By default `fetch` runs in a tab on the URL's origin, reusing an existing
same-origin tab if one is open and otherwise opening a new tab navigated
to the origin root. This guarantees the request carries the cookies and
honours the CORS rules of the target site, regardless of which tab the
user is currently looking at. The auto-opened tab is left open so
subsequent fetches against the same origin reuse it. Pass `--target
URLREGEX` to override and explicitly pick a tab by URL regex.

### `storage`

Read and write `localStorage` (default) or `sessionStorage` (`--namespace
session`). Storage is origin-scoped, so most uses want `--target`.

```sh
browser-control storage get auth_token --target '^https://app\.example\.com'
browser-control storage set theme dark --target '^https://app\.example\.com'
browser-control storage list --namespace session --key-regex '^feature_' --json
```

### `eval`

Evaluate a JavaScript expression in the active page. Returns the result as
plain text by default; `--json` emits the full evaluation envelope.

```sh
browser-control eval 'document.title'
browser-control eval --target '^https://app\.example\.com' \
    --json 'fetch("/api/whoami").then(r => r.json())'
```

`--await-promise` is on by default, so async expressions just work.

### `wait`

Block until the browser's CDP / BiDi endpoint is up. Useful right after
`start` in scripts.

```sh
browser-control start firefox && browser-control wait --ready --timeout 30
```

### `wait-for-cookie`

Block until a cookie matching `--domain REGEX --name REGEX` exists in the
browser. Optional `--validate-url URL` follows up with a `fetch()` from the
page and requires a 2xx response before exiting — the typical pattern for
"wait until the user has finished logging in".

```sh
browser-control wait-for-cookie \
    --domain '\.example\.com$' --name '^session_token$' --timeout 120
browser-control wait-for-cookie --domain example.com --name auth \
    --validate-url https://example.com/api/session
```

Exit status is `0` on match, non-zero on timeout.

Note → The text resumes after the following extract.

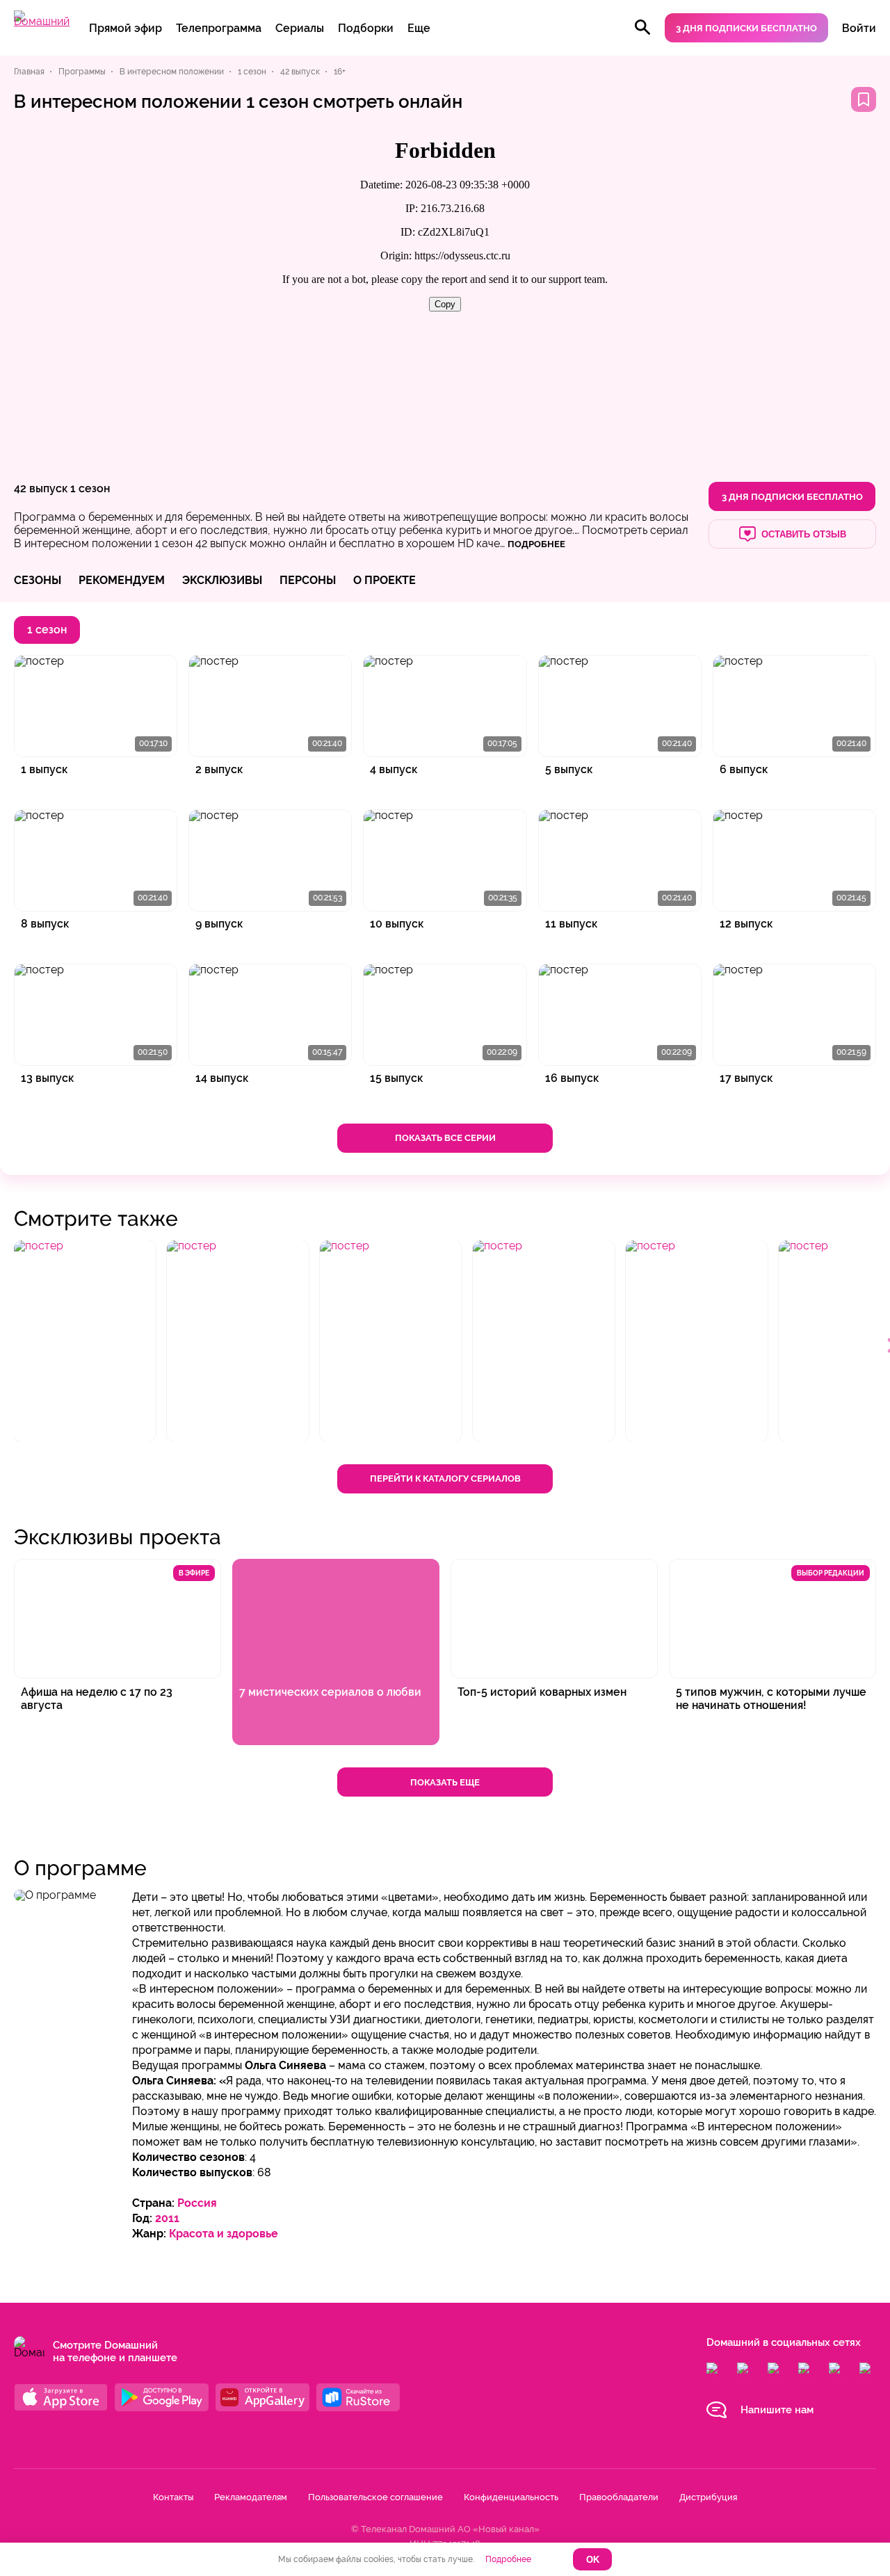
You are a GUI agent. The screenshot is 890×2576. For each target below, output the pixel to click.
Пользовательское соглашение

### Migrating from hand-rolled helpers

A typical "launch browser, wait for login, call API" shell flow collapses to:

```sh
browser-control start brave
browser-control wait-for-cookie --domain clientzone.gamesglobal.com \
    --name '__Secure-next-auth.session-token' --timeout 120
SESSION_JSON=$(browser-control fetch \
    https://clientzone.gamesglobal.com/api/auth/session)
```

And any Python `write_netscape_cookie_jar()` helper that reads
`cookies.sqlite` directly is replaced by:

```sh
browser-control cookies --format netscape -o cookies.txt
# then: curl --cookie cookies.txt https://…   or   yt-dlp --cookies cookies.txt …
```

## MCP integration

`browser-control` is itself an MCP server when invoked as `mcp`. Add it to
your host's `.mcp.json` like any other stdio server.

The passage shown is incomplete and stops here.